I subsequently prayed over family relationships, particularly with my blood family. Prompted by the Holy Spirit, I prayed to repent of and break a distinct generational curse running in my family on the male figures (myself included) — where the men are not the head of their households and ‘weak’ males are a norm. This turned God’s design for family structures upside down.
Initially, I didn’t feel the need to pray for my dad, as I have grown to believe that I have no relationship with him.
I repented to God for hating and cursing my dad, for believing that he is useless and cursing him over the years for being weak. I also confessed my sin for wanting a different dad, all the while not noticing that I am cursing myself by cursing my own father.
The Holy Spirit then led me to re-examine my relationship with my mother. I noticed an incomplete leaving from under the shadow of my mother. God showed me that a lot of who I was had been based on what she taught me, which is to be in control, composed, and wise. In the process of learning from her, I idolised my mother instead of relying on God.
My mother’s truth had replaced God’s truth. As a result, my mother’s purpose (state of being in control) had become a stronger pursuit than God’s purpose.
I ended up not knowing who I am and only believing what my mom taught me was right and correct. I repented to God and asked for His forgiveness over this unhealthy idolisation. And I asked the Holy Spirt to reveal to me my true identity, when these words came to me in my spirit:
- I am a son of God with His authority and with His specific purpose.

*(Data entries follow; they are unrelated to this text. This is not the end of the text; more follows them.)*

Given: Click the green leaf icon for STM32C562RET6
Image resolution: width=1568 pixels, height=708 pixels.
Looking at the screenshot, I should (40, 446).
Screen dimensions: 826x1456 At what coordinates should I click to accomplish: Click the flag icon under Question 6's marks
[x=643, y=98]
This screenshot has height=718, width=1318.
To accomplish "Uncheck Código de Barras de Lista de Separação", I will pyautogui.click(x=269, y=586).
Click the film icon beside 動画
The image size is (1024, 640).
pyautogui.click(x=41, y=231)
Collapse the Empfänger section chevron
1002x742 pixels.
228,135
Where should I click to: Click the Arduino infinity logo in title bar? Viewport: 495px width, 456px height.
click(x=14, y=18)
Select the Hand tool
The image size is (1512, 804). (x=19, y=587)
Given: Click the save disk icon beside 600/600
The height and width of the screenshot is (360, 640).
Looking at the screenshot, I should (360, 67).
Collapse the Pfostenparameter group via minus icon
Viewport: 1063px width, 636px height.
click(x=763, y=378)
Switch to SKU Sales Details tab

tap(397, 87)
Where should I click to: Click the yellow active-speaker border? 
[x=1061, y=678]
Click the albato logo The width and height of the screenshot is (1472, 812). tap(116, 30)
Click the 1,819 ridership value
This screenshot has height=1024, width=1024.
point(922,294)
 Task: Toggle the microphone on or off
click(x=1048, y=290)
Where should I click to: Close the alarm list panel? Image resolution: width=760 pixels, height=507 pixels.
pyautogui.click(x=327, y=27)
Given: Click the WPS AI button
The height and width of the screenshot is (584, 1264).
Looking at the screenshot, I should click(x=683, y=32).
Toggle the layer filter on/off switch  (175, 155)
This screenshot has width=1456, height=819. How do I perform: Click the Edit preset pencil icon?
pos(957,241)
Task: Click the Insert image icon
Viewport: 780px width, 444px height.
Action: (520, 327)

- I am Wise – Patient – Diligent – Loving – Loyal – Freed – Forgiven.
- I wear a shiny armour of God.
- I am accepted, loved, and am as perfect as I could be.
- I am forgiven and free from my mom’s image.
- I am no longer cleaved to my mom.
- I have a new family now with my wife.
- I am cleaved to my wife.
As if a wind suddenly washed over me, my spirit felt lifted. I no longer felt oppressed and could speak my own (uncontrolled) thoughts freely.
While I am still physically the same, I feel as if a NEW identity was been given to me from God.
I can walk with confidence as a new man with God’s purpose, rather than one living out of the wishes or idolisation of earthly figures. I also feel a new purpose, which is to redeem the broken relationships that have taken root in my family with the power of the Holy Spirit.